Let's be clear, there are times when attribution is mandatory. When we research, publish, or proffer oral or written work as our own for a benefit (grades or professional evaluation) or profit (financial or psychic), the obligation to fully disclose all our sources is our only ethical, moral, or legal option.
Now that I think about it, maybe Shakespeare did not shape the observation that there is "nothing new under the sun." Does Ecclesiastes ring a bell? As for that source...
Monday, February 18, 2008
I suppose you are wondering why I asked you here today...
Case in point…the New York Times. I can’t help myself. I read an article, the topic grabs my attention and I am off! The most recent post concerned flying, specifically, why we do it.
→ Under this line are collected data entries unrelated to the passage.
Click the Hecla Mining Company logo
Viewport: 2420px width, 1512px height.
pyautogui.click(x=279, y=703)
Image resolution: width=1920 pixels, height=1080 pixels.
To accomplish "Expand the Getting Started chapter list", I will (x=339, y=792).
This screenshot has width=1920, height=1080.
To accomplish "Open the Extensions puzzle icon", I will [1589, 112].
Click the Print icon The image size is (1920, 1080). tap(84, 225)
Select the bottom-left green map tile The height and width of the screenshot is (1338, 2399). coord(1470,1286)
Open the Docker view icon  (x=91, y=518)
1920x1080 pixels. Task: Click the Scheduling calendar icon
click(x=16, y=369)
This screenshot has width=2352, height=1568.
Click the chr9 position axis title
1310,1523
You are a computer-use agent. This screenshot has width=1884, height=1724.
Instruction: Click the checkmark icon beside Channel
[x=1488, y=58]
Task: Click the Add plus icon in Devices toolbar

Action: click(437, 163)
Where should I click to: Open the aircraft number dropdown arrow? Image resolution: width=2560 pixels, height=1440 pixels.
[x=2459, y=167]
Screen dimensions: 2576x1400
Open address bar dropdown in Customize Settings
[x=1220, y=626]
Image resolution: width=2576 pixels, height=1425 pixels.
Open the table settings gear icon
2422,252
Of course, I am not half the frequent flyer as most of the contributing bloggers, but my post appeared. It even generated some specific responses. This, of course, is the high point for me. Most times, my comments dapple the landscape of a generally more verbose, colorful, and incendiary array of commentary. But I don’t care if most readers pass me by. I do it because it feels good. Occasionally, I visit an academic blog of an erudite law professor whose blog I link to from a listserv to which I am totally unqualified to post. That doesn’t stop me. Usually, I hurl what I believe may be comic relief when the scholarship gets so dense even Socrates would cop a headache. Sometimes I actually make them laugh. But I don’t care if no one laughs. I do it because it feels good. In a moment of introspection, I realized that sometime during my early childhood I must have decided everyone was entitled to my opinion. The blogosphere has become my Great Enabler. I don’t see myself as a regular contributor to any blogspot. Too much pressure! Too much like work! I can’t even handle the thought of a bowling league. You know the having to be somewhere every Tuesday night at 7 p.m.? Not that there’s anything wrong with that. It just doesn’t feel good.
Encouraged by Linda (see her Blog as Trudger), I took the plunge. Welcome to my BLOG!